Così i conti correnti: sono stati prosciugati di circa 18 miliardi in soli 4 mesi, da agosto a novembre 2022, non da investimenti che hanno rimesso in circolo la ricchezza ma dal caro-vita e della pressione fiscale che stanno erodendo depositi e potere di acquisto dei correntisti, forzati ad attingere alle riserve. Un fenomeno registrato anche da Confesercenti, che conta 41,5 miliardi di risparmi sacrificati nel 2022 all’aumento generale dei prezzi, oltre metà dei quali assorbiti da spese fisse per utenze domestiche. La sostenibilità finanziaria e il potere contrattuale dei mutuatari sono messi a dura prova dalla forbice spalancatasi tra salari e inflazione a doppia cifra. MutuiOnline riporta che negli ultimi 12 mesi l’importo medio del mutuo richiesto è già sceso da 141mila a 132mila euro, il loan to value è balzato dal 61,3 al 67,8%, la durata da 22 a 24 anni, le richieste per classi di reddito da 2.200 a 2.743 euro al mese, gli Euribor a 3 mesi da -0,5 a +2,4%, gli Eurirs da 0,5 a +2,5% sulla scadenza a 25 anni. La minore liquidità costringe a finanziamenti percentualmente più elevati.

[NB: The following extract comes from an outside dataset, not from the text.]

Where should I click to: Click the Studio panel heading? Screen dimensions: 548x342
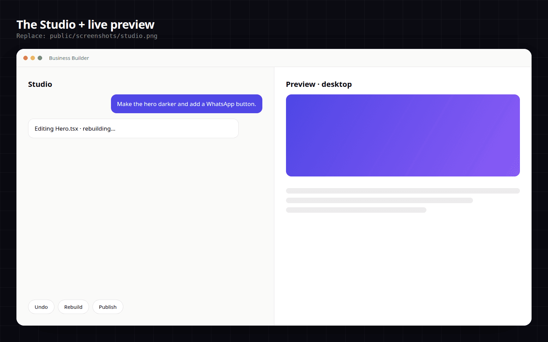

In sintesi: più reddito, più denaro in prestito e indebitamento più lungo per immobili che valgono meno. Un new normal, com’è stato definito, da cui difficilmente si tornerà indietro: nonostante le avvisaglie di una riduzione dell’indice dei prezzi e dei tassi durante il 2023, il contesto generale non potrà comunque cambiare dall’oggi al domani. E’ finita l’era dei tassi ultrabassi: “Scenderanno molto più lentamente rispetto al ritmo con cui stanno salendo – dice Simone Capecchi, executive director di Crif -. Ci aspettiamo una domanda ancora in contrazione, il cui calo però sarà mitigato dagli incentivi governativi sul triplo fronte giovani, ristrutturazione e risparmio energetico“. Il riferimento è all’esenzione dalle imposte di registro, ipotecaria e catastale della prima casa per gli under36 con Isee fino a 40mila euro; la detrazione Irpef del 50% dell’Iva per le “case green”; il Fondo di solidarietà Gasparrini per la sospensione e quello di garanzia Consap; e altre agevolazioni come il sismabonus e il bonus 50% per edifici ristrutturati.
Sgravi che, però, presuppongono quasi sempre l’anticipo dei soldi da parte dell’acquirente o la capacità, appunto, di ottenere un finanziamento da una banca. Il che ci riporta al problema principe. Anche per le banche non sono tutti fiori: hanno fatto abbondante ricorso ai prestiti agevolati della Bce, tramite lo strumento non convenzionale dei fondi Tltro, ma queste aste quadriennali scadranno ormai a cavallo del 2024. Parliamo di circa 415 miliardi da restituire a Francoforte, più 40-50 miliardi di titoli obbligazionari emessi. Le misure come il quantitative easing stanno venendo meno, il costo del debito degli istituti salirà, rifinanziarsi diventerà sempre più oneroso ed è inevitabile che l’extra costo sia trasferito sulla clientela. Risultato: alzeranno necessariamente le remunerazioni dei nuovi prestiti, che dovranno ripagare agli investitori.
Lato consumatori, resta la possibilità della rinegoziazione del mutuo a tasso fisso, che la manovra rende obbligatoria per le banche se l’importo originario non supera i 200mila euro, la sottoscrizione riguarda acquisto o ristrutturazione di una abitazione, e il cliente è in regola con le rate e non oltrepassa i 35mila euro di Isee. Ad esempio, chi ha contratto 2 anni fa un mutuo a 30 anni dovrebbe calcolare il nuovo tasso sui 28 anni rimanenti e prendere a riferimento l’Irs a 25 anni, attualmente al 2,33%, a cui aggiungere lo spread determinato al momento della stipula per arrivare a una percentuale inferiore al 5-6% a cui potrebbero spingersi. Un’operazione, in verità, già possibile sia con la stessa banca che con la surroga. Inoltre non è detto che il passaggio al fisso abbassi automaticamente la rata: anche se nel calcolo del piano di ammortamento lo spread resta lo stesso del mutuo a tasso variabile, ciò che si ottiene è solo la certezza di pagare la stessa cifra mensile fino a estinzione o nuova rinegoziazione. Il governo starebbe valutando un apposito fondo che garantisca il ristoro del differenziale col variabile.